ACTIVITY> The required result is an exact copy of the lines from the one containing "Screen dimensions: 1183x861" to the last line of the records, both ends included, without pictures.

EXERCISE INPUTS>
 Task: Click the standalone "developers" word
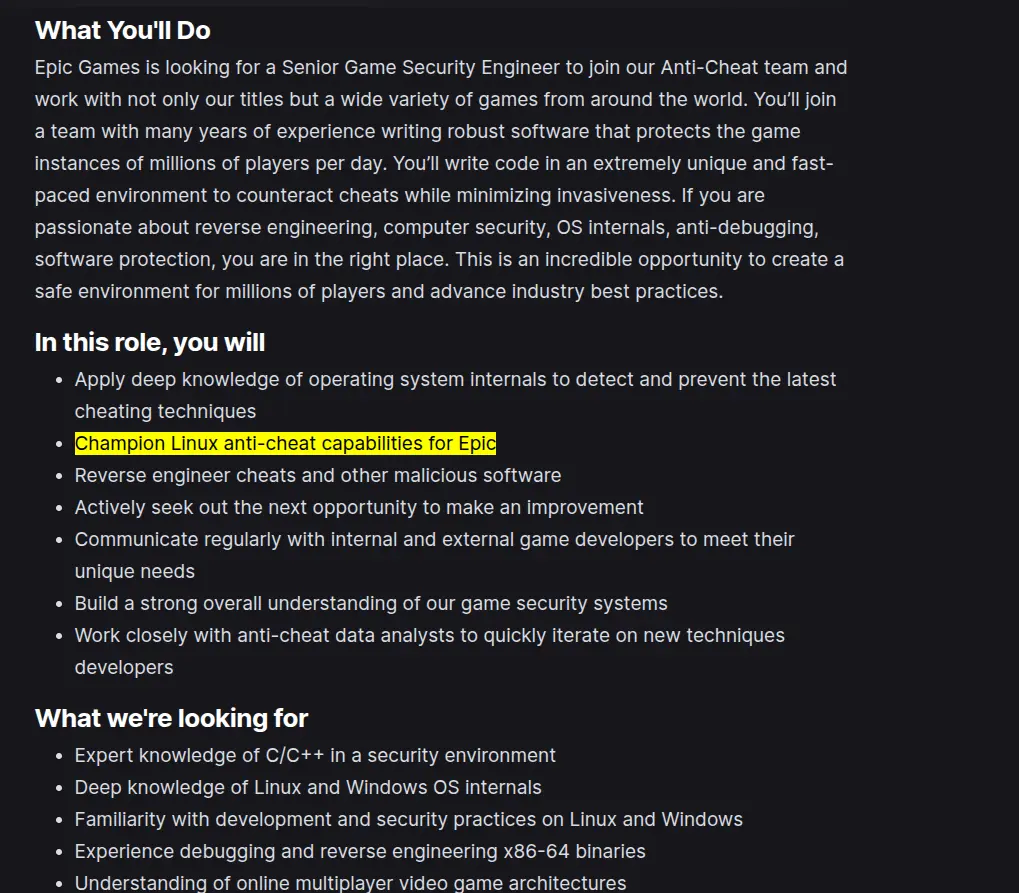tap(123, 667)
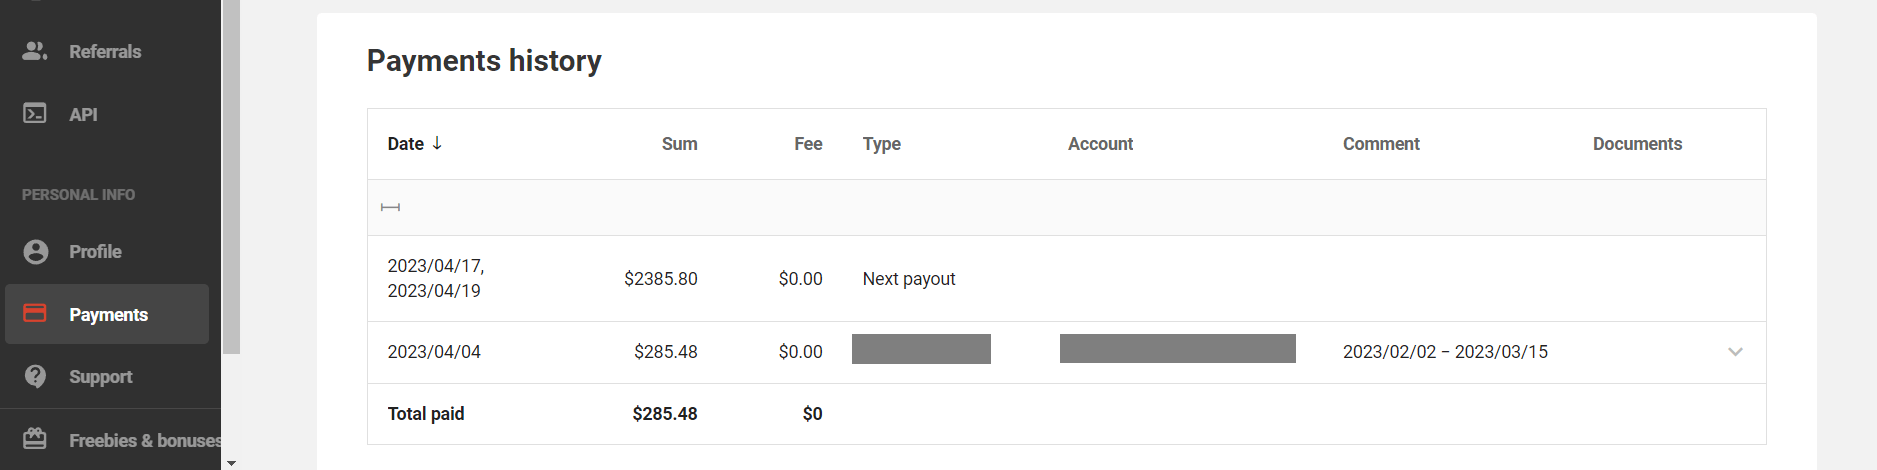
Task: Open Freebies & bonuses section
Action: click(145, 440)
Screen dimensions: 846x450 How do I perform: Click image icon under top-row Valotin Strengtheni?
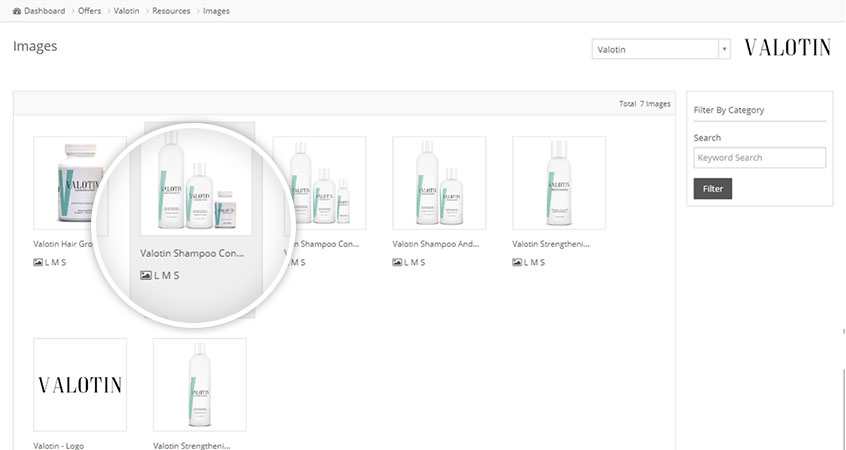pos(517,262)
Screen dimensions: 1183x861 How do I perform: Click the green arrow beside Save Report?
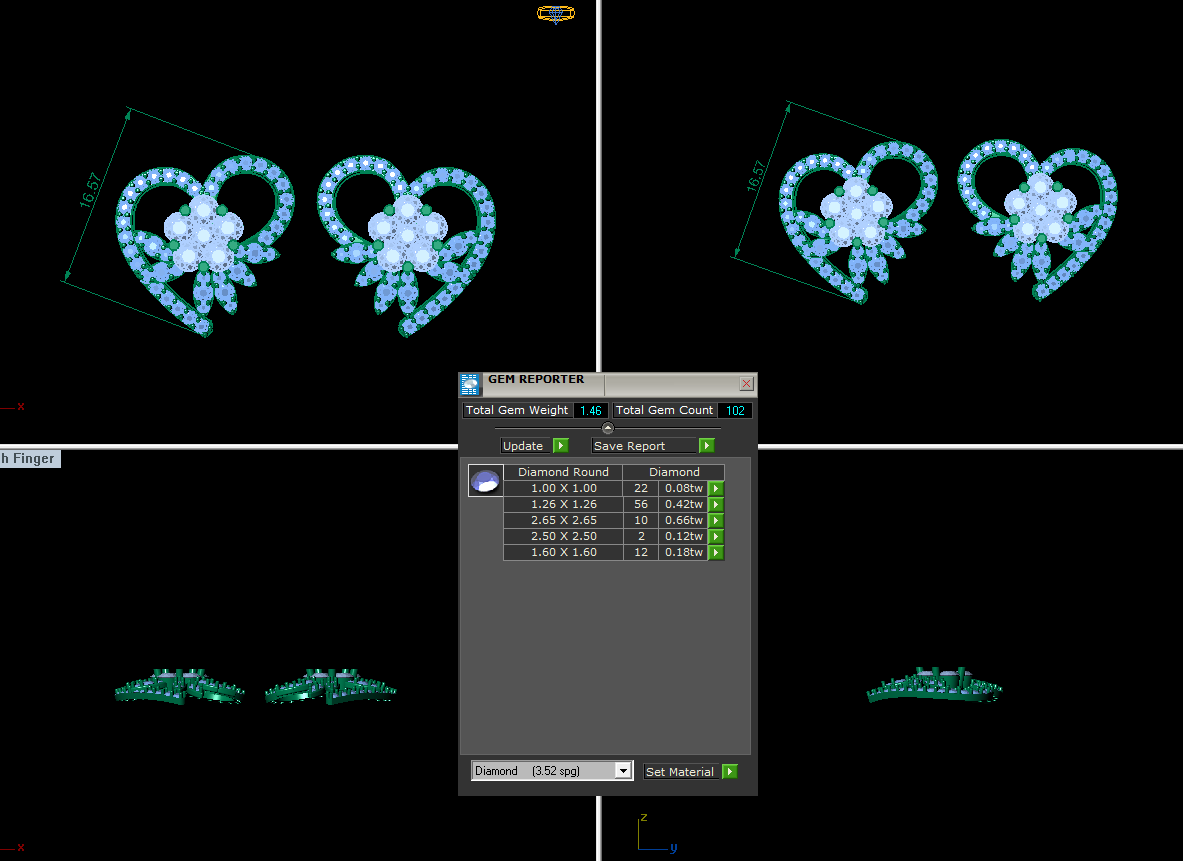(x=706, y=446)
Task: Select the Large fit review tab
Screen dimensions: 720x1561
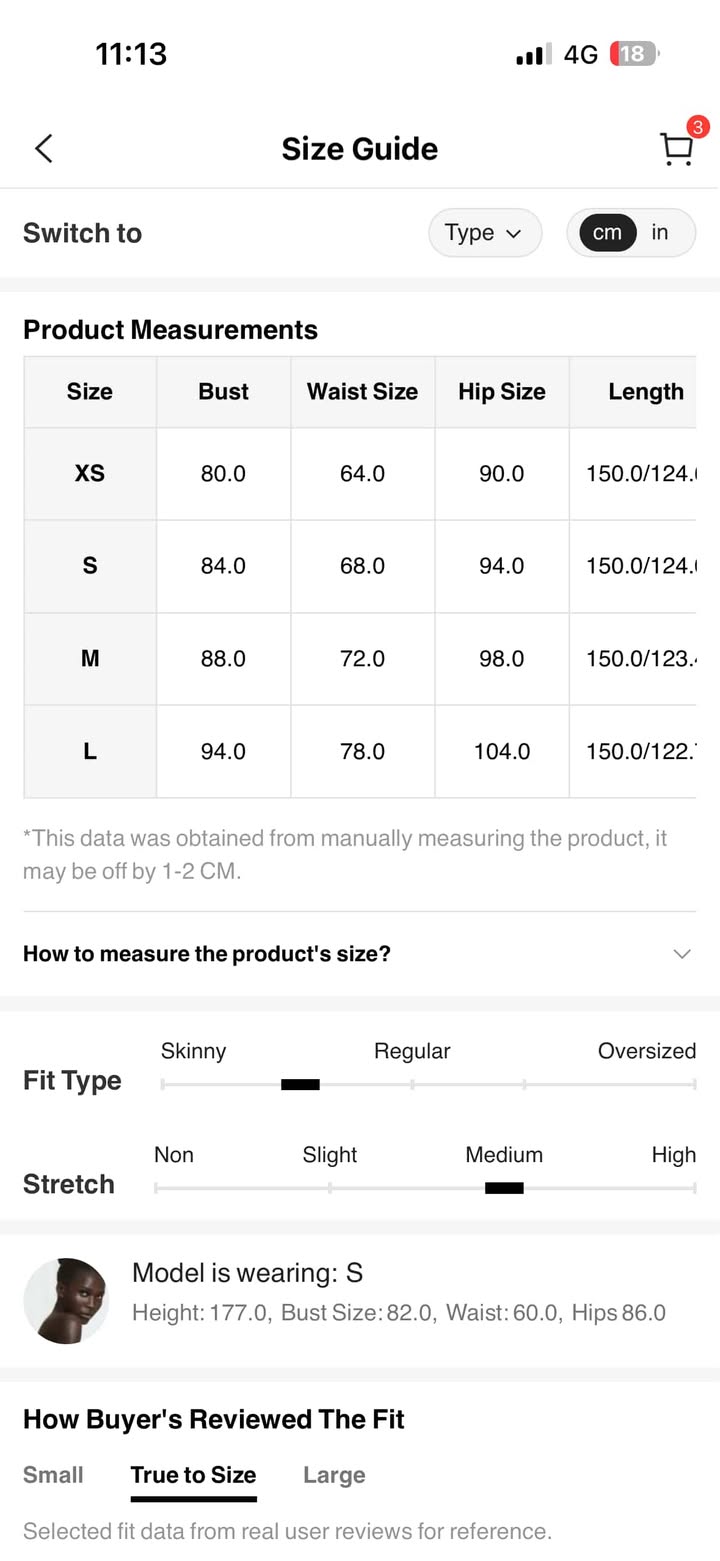Action: [334, 1475]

RESPONSE FOR THIS EXERCISE>
Screen dimensions: 1183x861 How do I perform: Click the green arrow beside Save Report?
(x=706, y=446)
Task: Select the Large fit review tab
Screen dimensions: 720x1561
Action: [334, 1475]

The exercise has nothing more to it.